Message by the Director General of Social Security, to mark the 65th anniversary of the establishment of the Department of Social Security
65 years of Social Security in Malta
It was way back in 1956 when we, today’s present staff within the Department were yet to be born, that the Social Security Department was created to administer two laws: the National Assistance Act and the National Insurance Act. The first law established that a person did not have to contribute whilst the second was based on workers’ contributary payments. Initially those who were employed contributed, but after 1965 this legislation was extended also to self-occupied and the unemployed. Thus, more people could be assisted when faced with hardship.
Anyone who has been working within this Department for some years knows that these laws have been amended several times to incorporate new benefits. A very significant step took place in 1987, when the two laws were consolidated into one to create the Social Security Act which nowadays is administered by each officer to issue every benefit, pension, or assistance.
Although the Social Security Department’s main offices are housed within Palazzo Ferreria, a building of considerable historic value which is situated on Republic Street, Valletta’s most prominent road, this was not always the case. The various sections forming this Department were housed in various offices spread around the capital. It was only in the seventies that each section fell under this same roof.
As mentioned, throughout these 65 years, various types of new benefits, pensions and assistance were introduced to reach the population of these islands. One would therefore easily say that we pay benefits prior to a person’s birth as well as up until their demise.
Benefits affect everyone, from the pregnant mother, to children, to persons with disabilities, to those having lost their spouse, to anyone who is sick, injured at their workplace or unemployed, to those caring for someone who has a disability or is sick, someone who is unable to work due to illness and to someone who has worked their whole life and receives a pension.

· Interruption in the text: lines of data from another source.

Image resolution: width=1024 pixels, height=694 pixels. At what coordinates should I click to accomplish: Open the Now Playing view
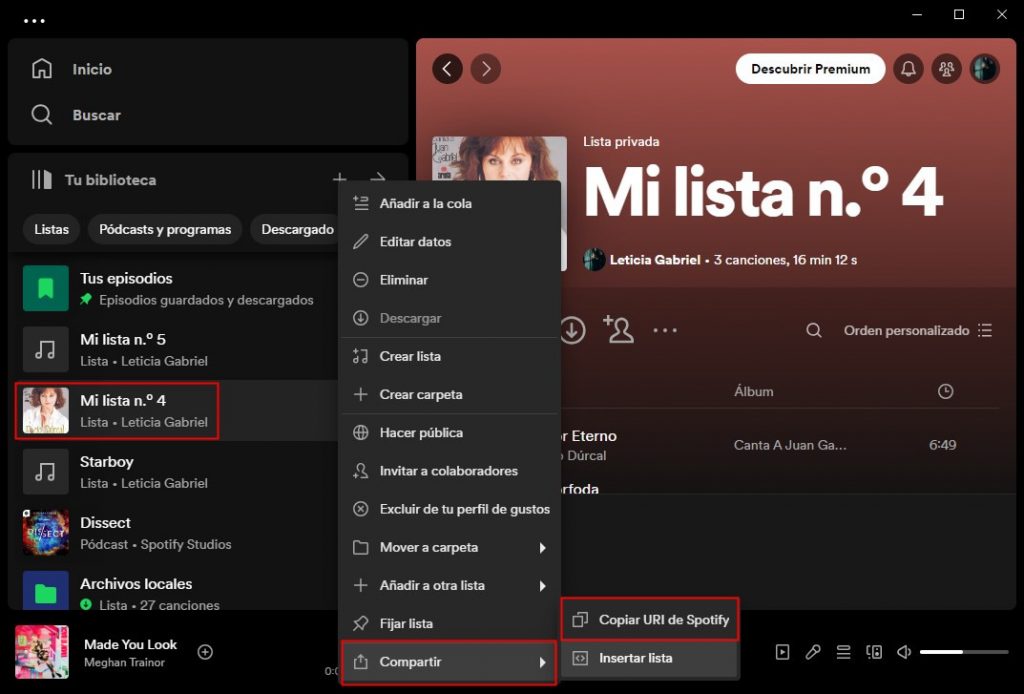click(x=783, y=652)
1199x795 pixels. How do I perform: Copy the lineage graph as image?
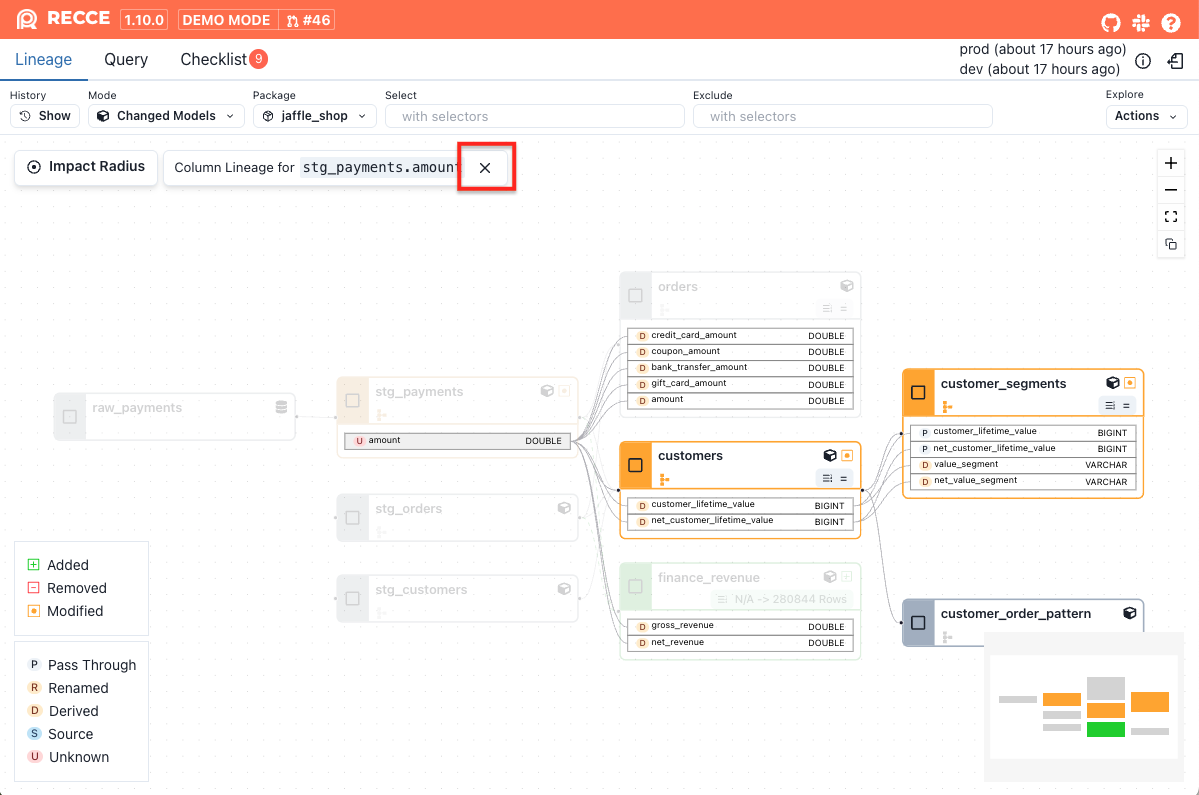pos(1171,244)
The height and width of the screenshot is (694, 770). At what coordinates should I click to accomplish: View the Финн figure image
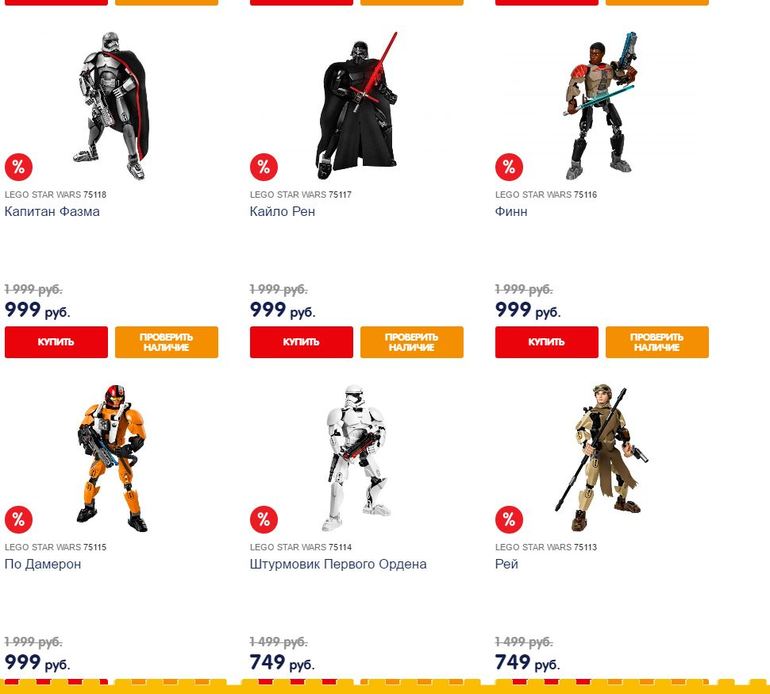[600, 106]
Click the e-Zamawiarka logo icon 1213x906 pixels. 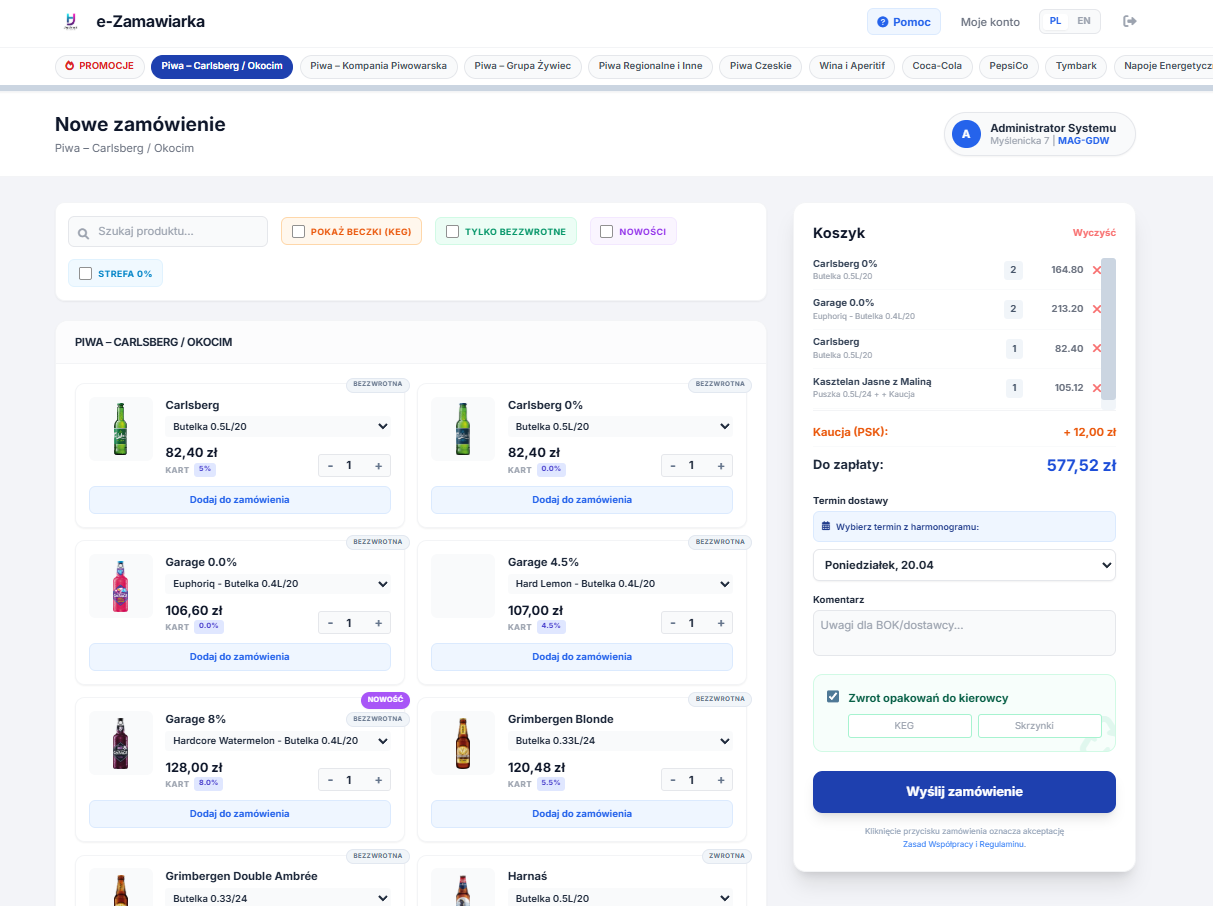click(x=70, y=22)
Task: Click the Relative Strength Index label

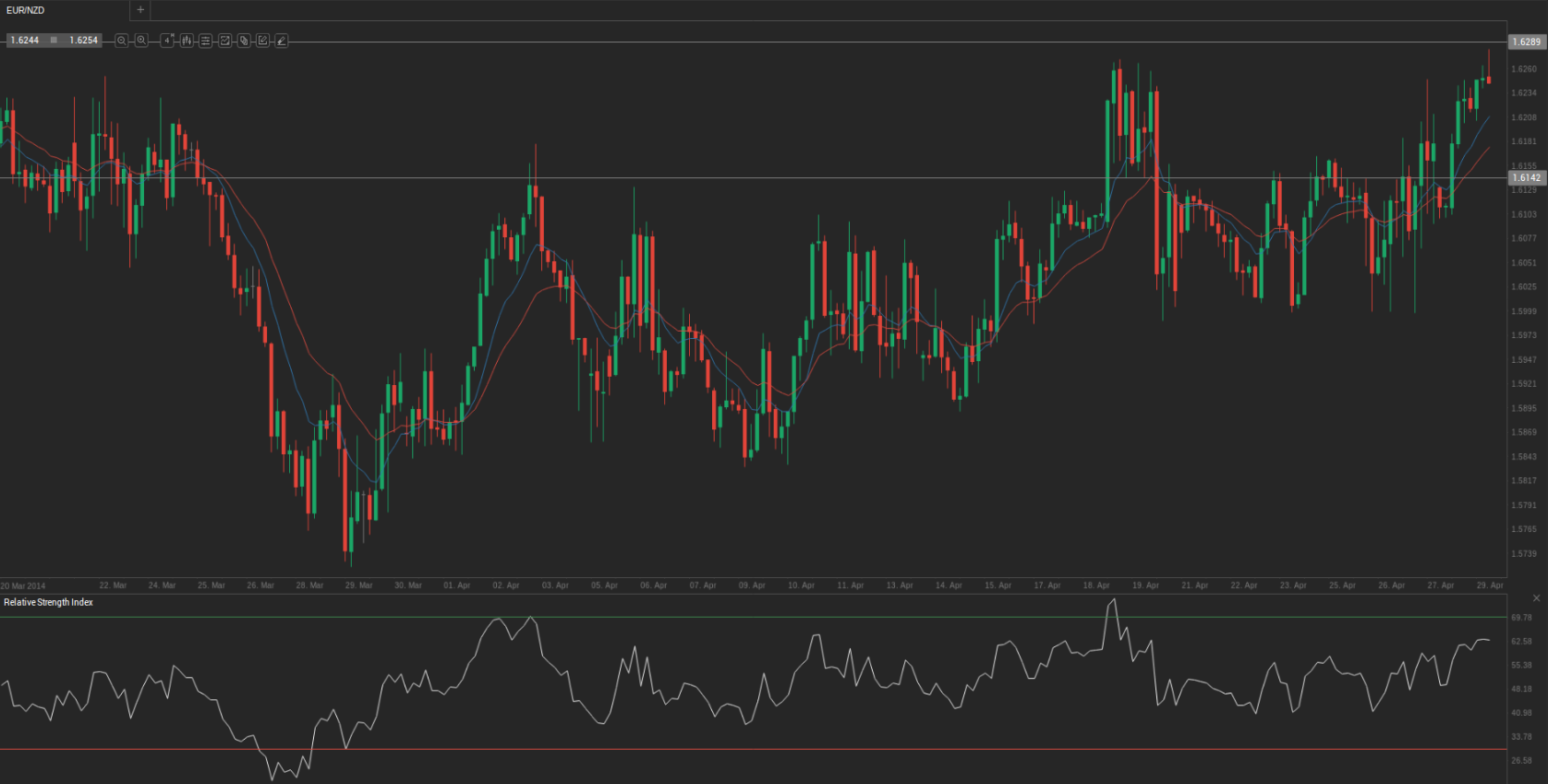Action: click(x=48, y=602)

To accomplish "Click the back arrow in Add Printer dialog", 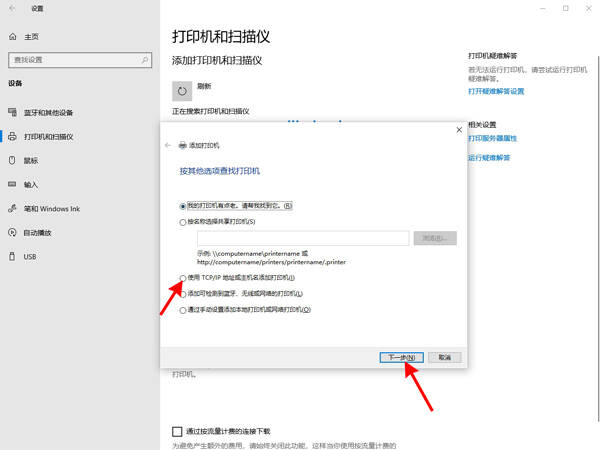I will [168, 145].
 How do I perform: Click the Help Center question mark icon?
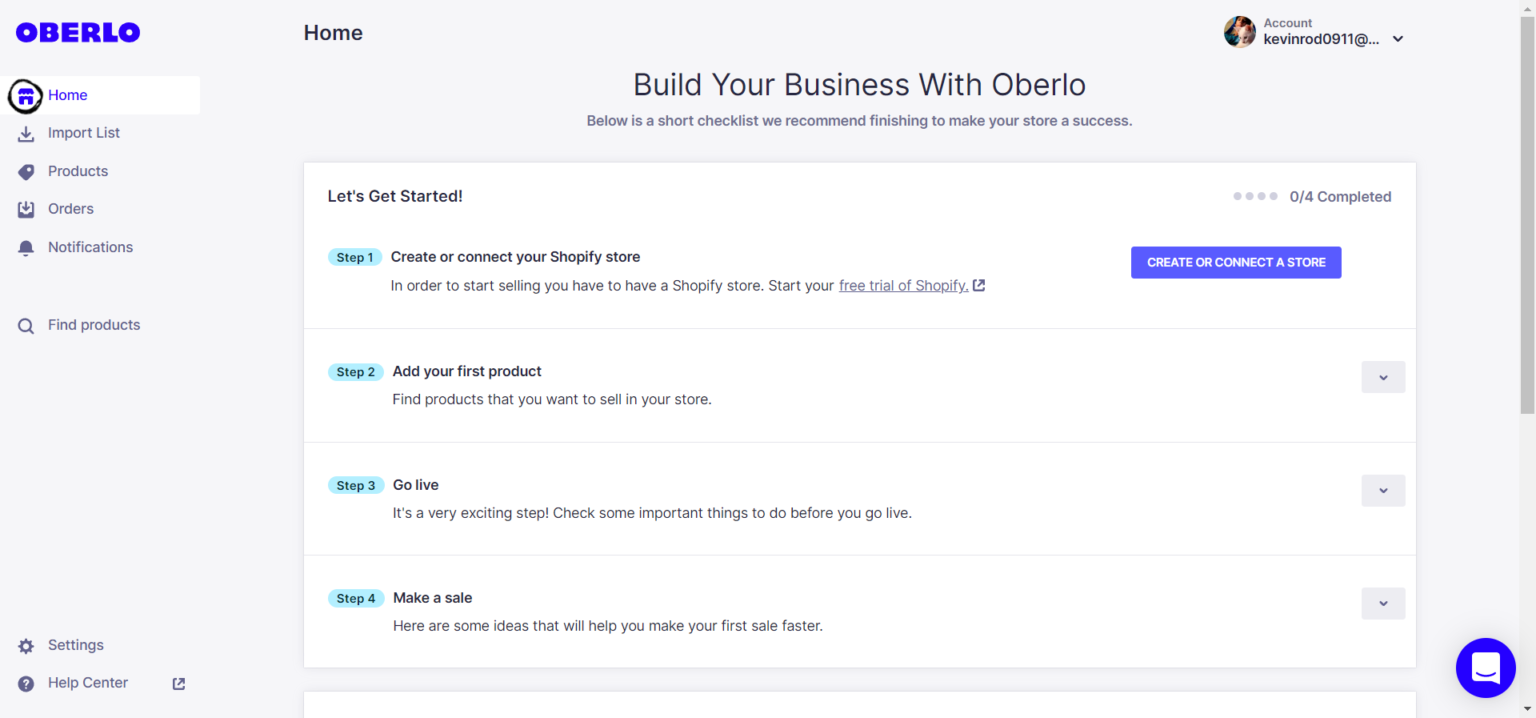coord(25,683)
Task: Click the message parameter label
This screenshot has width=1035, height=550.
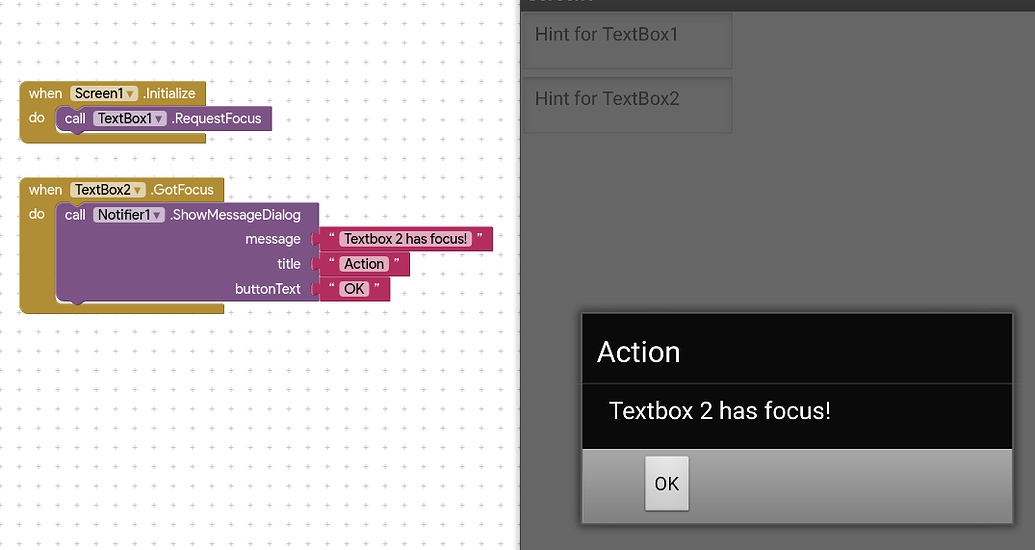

This is all thanks to each officer, in every position within this Department as the commitment by everyone is required so that those who are most in need can receive payment without delays.
It is important to hail those officers who worked within this Department before us, leaving us with a strong framework so that today we can perform our duty properly.
The changes carried out through the years within the Department of Social Security were not only regarding benefits which increased as years went by, but also in how it operated. Prior to the technological era each benefit, pension and assistance would be calculated manually. Today most of this work formerly undertaken by various staff, is done automatically and requires less officers to carry out. Apart from this, the presence of officers within the building has been drastically reduced with the use of present-day technology and the introduction of family-friendly measures whereby many officers especially women, work from within their own homes. This is all being done without any decline in the quality of service given to the public. This is all thanks to all our officers, in every rank and position, who work with competence and devotion: had it not been so, a section of the population would suffer.
Apart from the assessment of applications, even payment methods have undergone radical changes. Whereas payments were first made in cash and later by cheque, today we issue payments directly into the beneficiary’s bank account. This is the safest method to effect a payment to the beneficiary since the chance of losing a cheque or having it stolen no longer exists. We now must get to a point where each beneficiary is paid directly into their bank account, so that as we have ceased issuing cash payments, we shall also no longer issue cheques.
As a Department, Social Security needs to remain committed to offering the most crucial social services according to the requirements of each individual. That way we would be doing as we have always done and provide respite to the vulnerable and those who find themselves in times of hardship.